Requirement: In the article on Laguna Beach's COVID-19 relief funding, why did Visit Laguna Beach ask city leaders for financial assistance? Answer in one to three sentences.

Document segment:
• • •

The Laguna Beach City Council unanimously voted Tuesday to increase funding for its COVID-19 relief package to $2 million, ramping up programs to assist local businesses, workers, and residents enduring the pandemic’s economic fallout.
The Council’s latest appropriation is $600,000 for the LB CARES Hotel Program, which will grant hoteliers up to 50% of the transient occupancy tax they collected from overnight guests during the Fourth Quarter of 2020. The City Council approved a minimum grant of $5,000 and a maximum of $100,000 per hotel—the vast majority of Laguna Beach’s 27 will qualify for some amount.
Visit Laguna Beach asked city leaders for financial assistance after a weeks-long regional stay at home order banned non-essential hotel stays. Weddings, banquets, and corporate events are still prohibited at hotels under state and county health orders.
“As you all have witnessed it’s been a difficult year for many especially our individually owned and operated businesses,” Visit Laguna Beach CEO Ashley Johnson said. “The beauty of Laguna Beach is that we’re filled with individually owned and small mom and pops, including our hotels who don’t have massive corporations backing them like Hiltons and Marriotts.”
Laguna Beach expects to get more transient occupancy tax than initially projected because of better-than-expected hotel business for the summer months, said Gavin Curran, director of administrative services. City officials will account for the $600,000 returned to the hotels by updating its TOT revenue estimate.

• • •

Supplied material:
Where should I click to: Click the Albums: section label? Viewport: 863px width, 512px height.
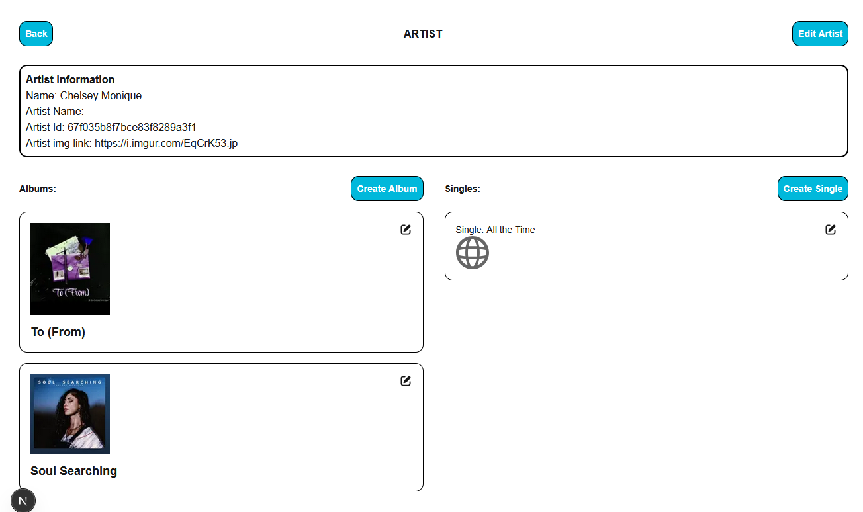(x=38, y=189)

• • •

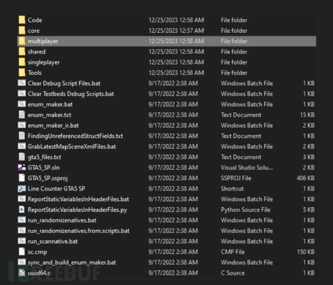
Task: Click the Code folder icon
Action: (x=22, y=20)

• • •

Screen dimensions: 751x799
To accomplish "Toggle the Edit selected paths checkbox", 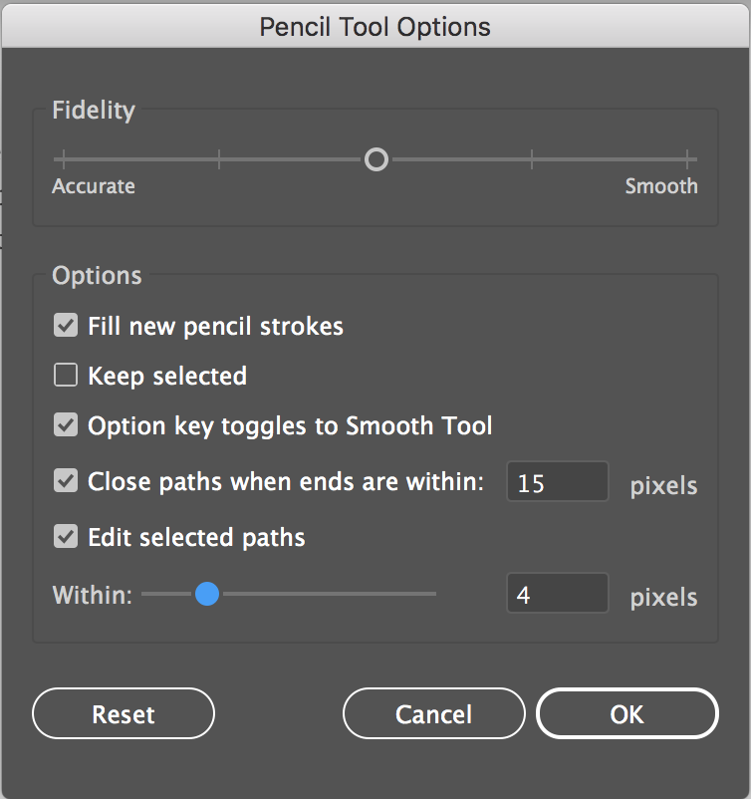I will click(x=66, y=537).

• • •

Result for this task: Visit Laguna Beach asked for financial assistance because a weeks-long regional stay at home order had banned non-essential hotel stays.